Нам представляется, что обе указанные задачи были бы успешно решены, если бы под экстремизмом в Законе понималась только преступная деятельность, подпадающая под действие УК. Это могло бы объяснить и повышенную жесткость санкций в адрес организаций и СМИ, предписываемую Законом 2002 года, и сделало бы его нормальным рамочным законом, более пригодным к применению по отношению к действительно опасным деяниям. Это также ограничило бы стремление к произвольному применению Закона, обладающего явным репрессивным потенциалом.

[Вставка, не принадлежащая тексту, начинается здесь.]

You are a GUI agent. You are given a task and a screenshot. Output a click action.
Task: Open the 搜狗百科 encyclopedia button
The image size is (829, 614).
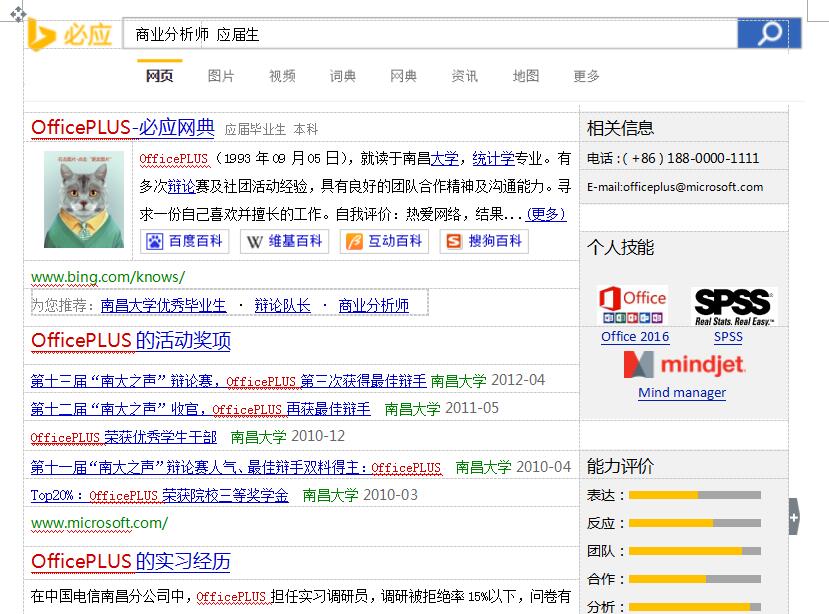click(485, 241)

Изложенные ниже предложения исходят из понимания того, что принципиальная переделка закона проблематична и лучше идти путем внесения немногочисленных поправок.
Чтобы свести определение экстремизма к списку уголовно наказуемых деяний, нужно определить перечень статей УК, которые можно назвать «экстремистскими». При этом само определение экстремистской деятельности в ст. 1 не следует заменять на буквальное перечисление статей УК, так как это сделает определение нечитаемым для большинства граждан, которым и адресован закон. Во многом нынешнее определение уже следует такому подходу. Поэтому изменения в списке, данном в п. 1 ст. 1 Закона, могут быть не столь значительны.

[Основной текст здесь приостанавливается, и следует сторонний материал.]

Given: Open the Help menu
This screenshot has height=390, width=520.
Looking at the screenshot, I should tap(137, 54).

Во внесенной Законом 2002 года ст. 2821 УК («организация экстремистского сообщества») есть перечень преступлений, которые названы «преступлениями экстремистской направленности». Это ст. 148 («воспрепятствование реализации свободы совести и вероисповеданий»), ст. 149 (то же в отношении свободы собраний), ст. 213 («хулиганство»), ст. 214 («вандализм»), ст. 243 («уничтожение или повреждение памятников истории и культуры»), ст. 244 («надругательство над телами умерших и местами их захоронения»), ст. 280 («публичные призывы к осуществлению экстремистской деятельности») и ст. 282 («возбуждение ненависти либо вражды, а равно унижение человеческого достоинства»). Но, конечно, не любые преступления по этим статьям должны считаться экстремистскими, а, согласно ст. 2821, только те, которые совершены по мотиву ненависти.

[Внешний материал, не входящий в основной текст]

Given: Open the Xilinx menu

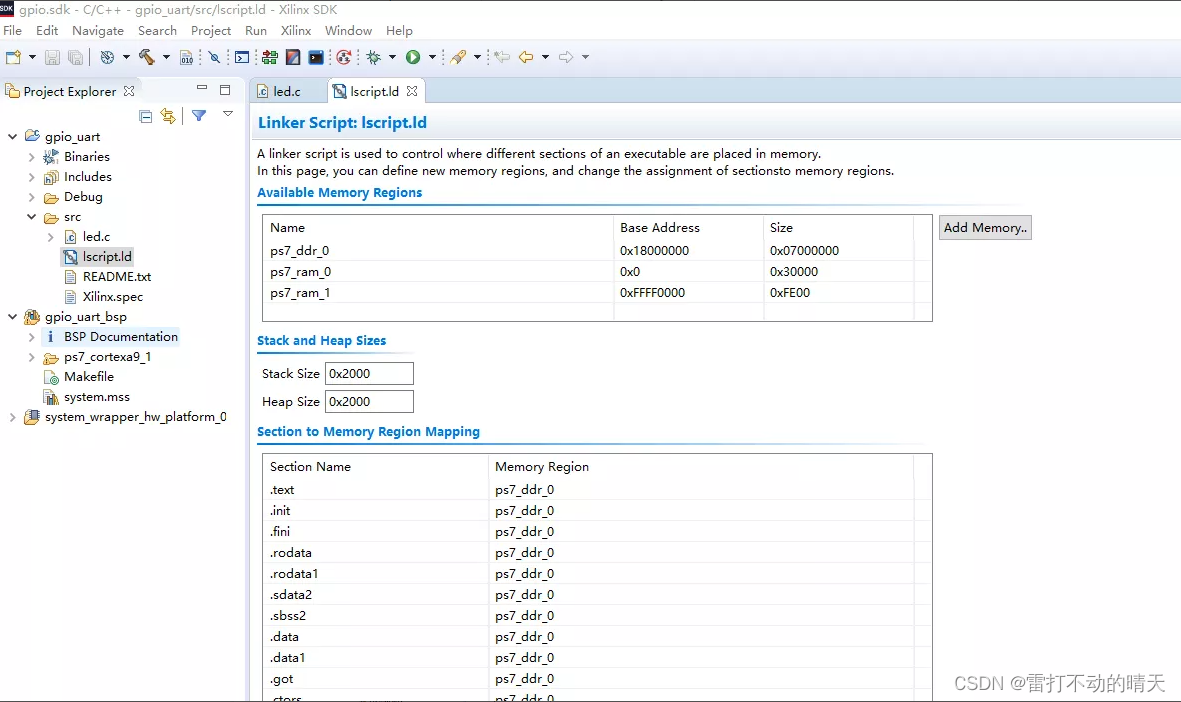Looking at the screenshot, I should [296, 31].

Здесь и далее мы опускаем перечень объектов этой ненависти «идеологической, политической, расовой, национальной или религиозной», а равно «в отношении какой–либо социальной группы». Хотя такое определение объекта, как «социальная группа» очень смутное, зато в этом определении присутствуют мотивы идеологической и политической ненависти, которые пока не представлены в других статьях УК. Нам представляется, что это дополнение, сделанное в ст. 1 Закона и в ст. 2821 УК, является очень точным и должно быть применено в УК повсеместно, включая определение отягчающего обстоятельства в ст. 63 п. «е». Пока же этого не произошло, мы исходим из наличествующих списков объектов ненависти и далее их не указываем.
Несомненно, к этому списку можно добавить насильственные преступления, для которых в УК уже предусмотрен квалифицирующий признак мотива ненависти (с учетом желательного расширения использования этого признака, см. ниже). Кроме того, в списке есть огрехи (вызванные, очевидно, спешкой при подготовке Закона), касающиеся ст. 282 (явной тавтологией является возбуждение ненависти по мотиву ненависти) и ст. 280 (призывы к экстремистской деятельности, несомненно, являются экстремистскими независимо от их мотива).